BEGIN Text segment

As Darkstar is laid to rest, Archangel teaches a class of fliers, including Beak and Angel Salvadore. Beak wishes to journey along with the Xavier students travelling into space to help the Shi'ar relief efforts, but his self-consciousness is limiting his potential to fly (or so his teacher argues). With antagonist prodding from Angel, Beak leaps from the starting cliff...only to fall like a rock. Angel meets him on the ground, and rather than see him wallow in self-pity, grants him a passionate kiss to liven his spirits. Angel hauls Beak up to the spaceship in low-atmosphere orbit. While Beak is ecstatic enough to quit the space mission, Angel quietly collects winnings from her bet to kiss the ugliest member of the flying class. Elsewhere, Scott takes his private telepathy sessions with Emma Frost to a much more personal and physical level...

END Text segment
BEGIN Data excerpt

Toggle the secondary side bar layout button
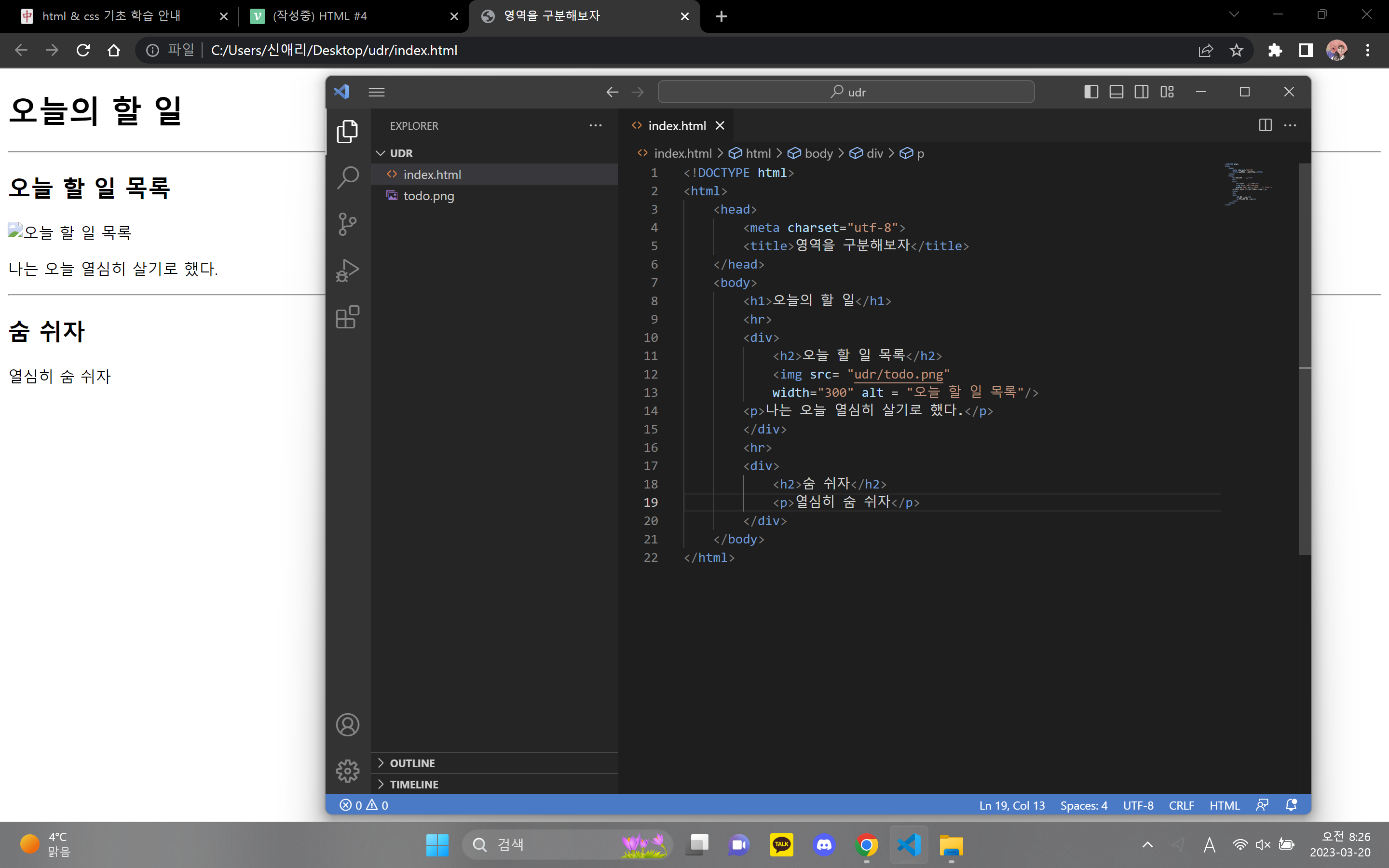Image resolution: width=1389 pixels, height=868 pixels. pyautogui.click(x=1141, y=92)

END Data excerpt

* _Problem description_
According to the comic summary, what bet did Angel win? Rely only on the comic summary for the answer.

* _Written response_
She bet that she would kiss the ugliest member of the flying class.